[[ DATASET CONTENT, beginning ]]
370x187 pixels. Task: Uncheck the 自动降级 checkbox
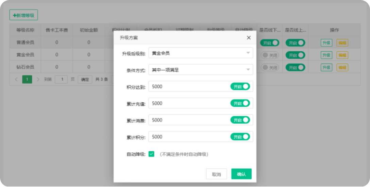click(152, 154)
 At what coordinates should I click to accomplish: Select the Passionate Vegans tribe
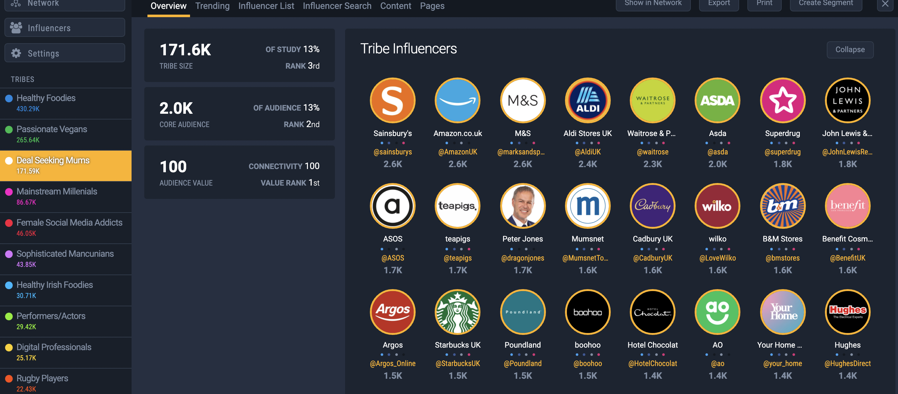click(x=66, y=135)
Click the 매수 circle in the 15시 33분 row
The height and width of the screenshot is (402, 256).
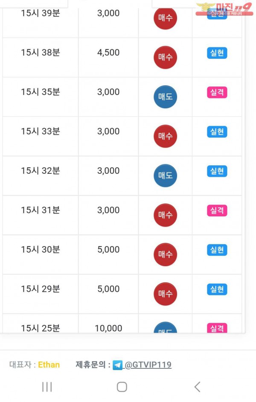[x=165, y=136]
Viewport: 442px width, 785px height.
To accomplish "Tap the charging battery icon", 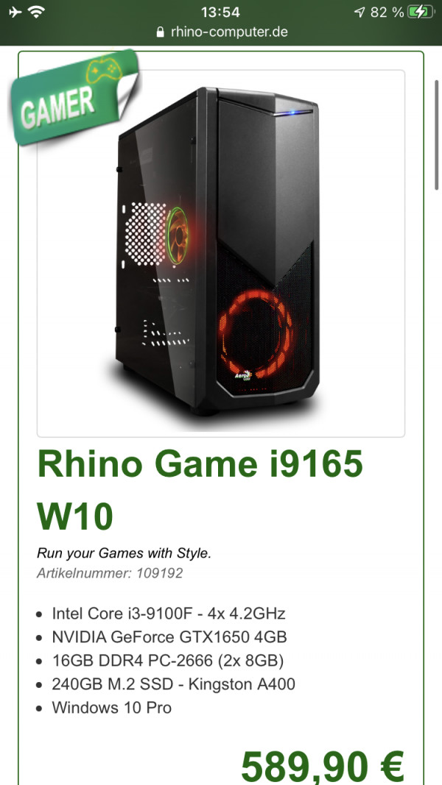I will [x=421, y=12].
[[ DATASET CONTENT, end ]]
Print exactly the lines running from the start of the entries above to the line with "Click the 매수 circle in the 15시 33분 row", both included; leave out any pictures.

370x187 pixels. Task: Uncheck the 自动降级 checkbox
click(152, 154)
 At what coordinates should I click to accomplish: Select the Passionate Vegans tribe
click(x=66, y=135)
Click the 매수 circle in the 15시 33분 row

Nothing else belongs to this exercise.